I feel better. Just want to get this down before I once again feel like I’m endlessly wading through sticky mud.
I did not miss my cancelled second session today at all. I’m glad I have the chance to recover from therapy for the rest of the week. Therapy is just so hard on me. I’m forever stirring up old crap. I hope it’s doing some good.
I feel quite disconnected from Ron, but it’s not bothering me at this point. We had a session last week where I didn’t feel connected and I felt missed, in a way. I used to write angry emails to Ron following this kind of session, and then when he replied, I’d feel better and usually connected again. But. This time I felt like letting the adult me stay in charge. The adult me sees very well that Ron didn’t do anything to hurt me. He encouraged me to speak about anything I needed to, and did his best to listen and be empathic. So what the heck.
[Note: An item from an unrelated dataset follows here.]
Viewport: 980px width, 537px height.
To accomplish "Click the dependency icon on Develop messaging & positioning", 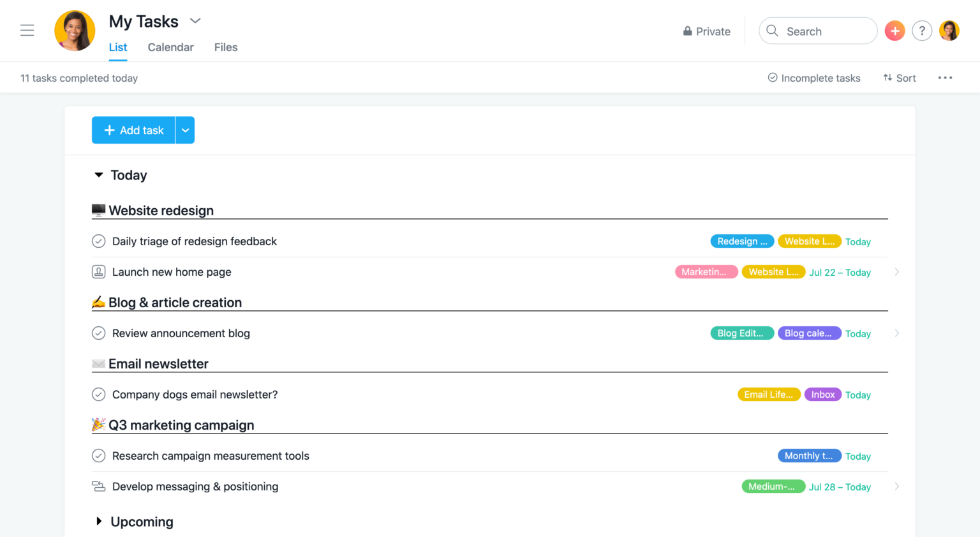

I suspect the disconnection came from the fact that I did the session as an adult only, even though a big reason for going to see him is to take care of these younger parts. But the adult me did have traumas to discuss. My painful family, my mother, my son….Everything I talked about was basically deeply painful. Just I talked all from one point of view. For me it’s like pretending to be a regular client without parts. Ron is happy to go with this, and he treats me as if there’s just the adult there. Which then hurts my feelings. But why should it really. I can see why he does that. It’s not his role to encourage parts or call them forth. I think he’s always hoping they’ve disappeared – integrated. They never have, but he hopes it might happen.
Today was almost depression free. I did have a lot of anxiety instead, but it was manageable. It seems to help to launch myself out into the world somehow in the morning, resisting the temptation to hide at home and surf the web. I enjoyed a walk in the sunny middle part of the day, went to the library, drove to the mall to look into buying a shredder, got groceries, and worked out at the gym. For me, this is a huge amount of activity, but it all felt doable.
I’m in an odd space because I don’t feel like reading. Reading has always been my go to activity and I can usually be drawn in by a story. Right now, I’m finding it hard to concentrate and don’t find any book appealing. Very strange for me, but if it means less depression, I’ll take it.
I have also been doing some shopping online. It feels a bit dangerous to be spending money when none is coming in. However, I have a built up demand, as I haven’t been taking care of things on the home front while I was working. I bought a modest TV to replace my twenty incher, and now need something to put this on. I bought an inexpensive printer, since mine isn’t working, and a shredder, so I can get rid of old documents and free up space to file the overflow. I want to buy curtains to make my place seem cosier. I have all this energy right now to try and fix a bunch of stuff that I’ve just let slide in my need to survive working. Maybe I should go with that and not worry too much. Things are on sale right now too.
I feel quite superficial. I’m happily staying out of the depths and the muck, and doing my online shopping and errands, and letting that be OK. I feel like I’m finally bouncing back from the stress of my last job, and I want to give my mind and spirit a chance to just rest and recover. I want to try not to worry over much about finding work right away. The market is very slow before the holidays, so I want to not go into a panic about this. I have faith it will pick up in the new year, and in the meantime, I can take care of things I need to take care of.